Classes
DEA Class; Rx
Common Brand Names; Toviaz
- Anticholinergics, Genitourinary
Description
Oral competitive selective antimuscarinic (M3); reduces incontinence episodes and urinary urgency
Used for treatment of overactive bladder (OAB) in adults and for neurogenic detrusor overactivity (NDO) in pediatric patients 6 years of age and older weighing more than 25 kg
Active metabolite is the therapeutic entity
Indications
Indicated for the treatment of overactive bladder (OAB) with symptoms of urge urinary incontinence, urinary urgency, and urinary frequency.

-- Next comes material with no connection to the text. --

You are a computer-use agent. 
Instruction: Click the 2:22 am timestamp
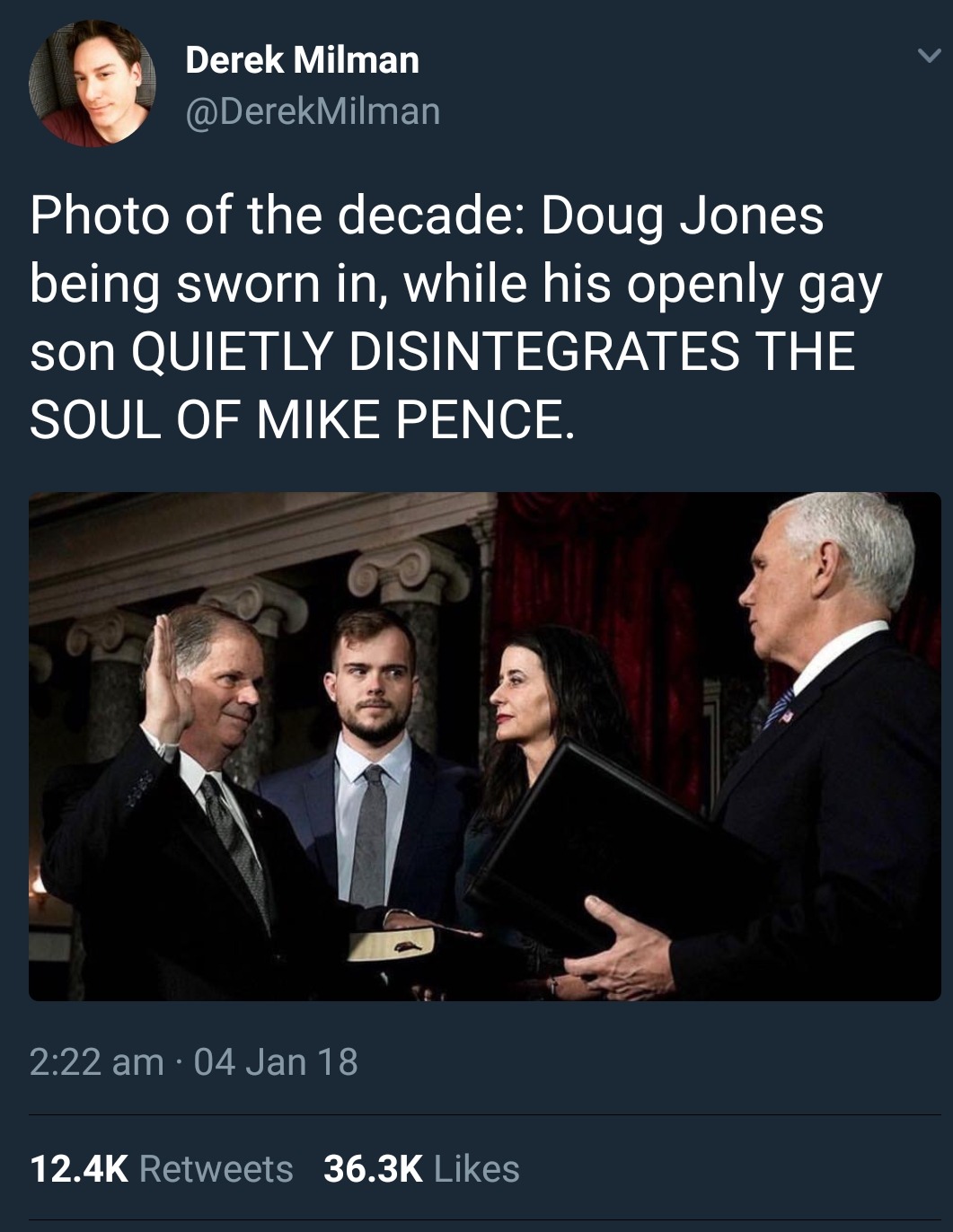click(96, 1061)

For the treatment of neurogenic detrusor overactivity (neurogenic bladder).
Contraindications
Hypersensitivity to drug or ingredients
Urinary or gastric retention
Uncontrolled narrow-angle glaucoma
Adverse Effects
>10%
Adult overactive bladder
Dry mouth (18.8-34.6%)
Pediatric neurogenic detrusor overactivity
Diarrhea (7.1-11.9%)
1-10%
Adult overactive bladder
Constipation (4.2-6%)
Dyspepsia (1.6-2.3%)
Urinary tract infection (3.2-4.2%)
Xerophthalmia (1.4-3.7%)
Upper respiratory tract infection (1.8-2.5%)
Dysuria (1.3-1.6%)
Urinary retention (1.1-1.4%)
Dry throat (0.9-2.3%)
Insomnia (0.4-1.3%)
Back pain (0.9-2%)
Nausea (0.7-1.9%)
ncreased ALT (0.5-1.2%)
Increased GGT (0.4-1.2%)
Peripheral edema (0.7-1.2%)
Upper abdominal pain (0.5-1.1%)
Rash (0.7-1.1%)
Pediatric neurogenic detrusor overactivity
Urinary tract infection (2.4-9.5%)
Dry mouth (7.1-9.5%)
Constipation (7.1-7.1%)
Abdominal pain (4.8-2.4%)
Weight increased (0-4.8%)
Headache (4.8-7.1%)
Ophthalmological reactions (6.1%)
Increased heart rate compared to baseline (8.1-12.2%, week 4; 7.6-11.4%, week 12; 3.3-2.7% week 24)
Warnings
Use caution in reduced hepatic/renal function, and autonomic neuropathy
Therapy can worsen controlled narrow-angle glaucoma; contraindicated in patients with uncontrolled narrow-angle glaucoma; should be used with caution in patients being treated for narrow-angle glaucoma; use only when potential benefits outweigh risks
Anticholinergic CNS effects (eg, headache, dizziness, somnolence) reported; monitor for signs of anticholinergic CNS effects, particularly after beginning treatment or increasing dose; advise patients not to drive or operate heavy machinery until they adjust to therapy; consider dose reduction or drug discontinuation if a patient experiences anticholinergic CNS effects
Caution with myasthenia gravis, a disease characterized by decreased cholinergic activity at the neuromuscular junction, bladder flow obstruction; therapy may worsen symptoms
Heat prostration may occur in the presence of increased environmental temperature
Pregnancy and Lactation
There are no data with fesoterodine use in pregnant women to inform a drug-associated risk for major birth defects, miscarriage, or adverse maternal or fetal outcomes
There is no information on the presence of fesoterodine in human milk, the effects on the breastfed child, or the effects on milk production
Maximum Dosage
8 mg/day PO.
8 mg/day PO.
8 mg/day PO.
6 to 12 years weighing more than 25 kg: 8 mg/day PO.
6 to 12 years weighing 25 kg or less: Safety and efficacy have not been established.
1 to 5 years: Safety and efficacy have not been established.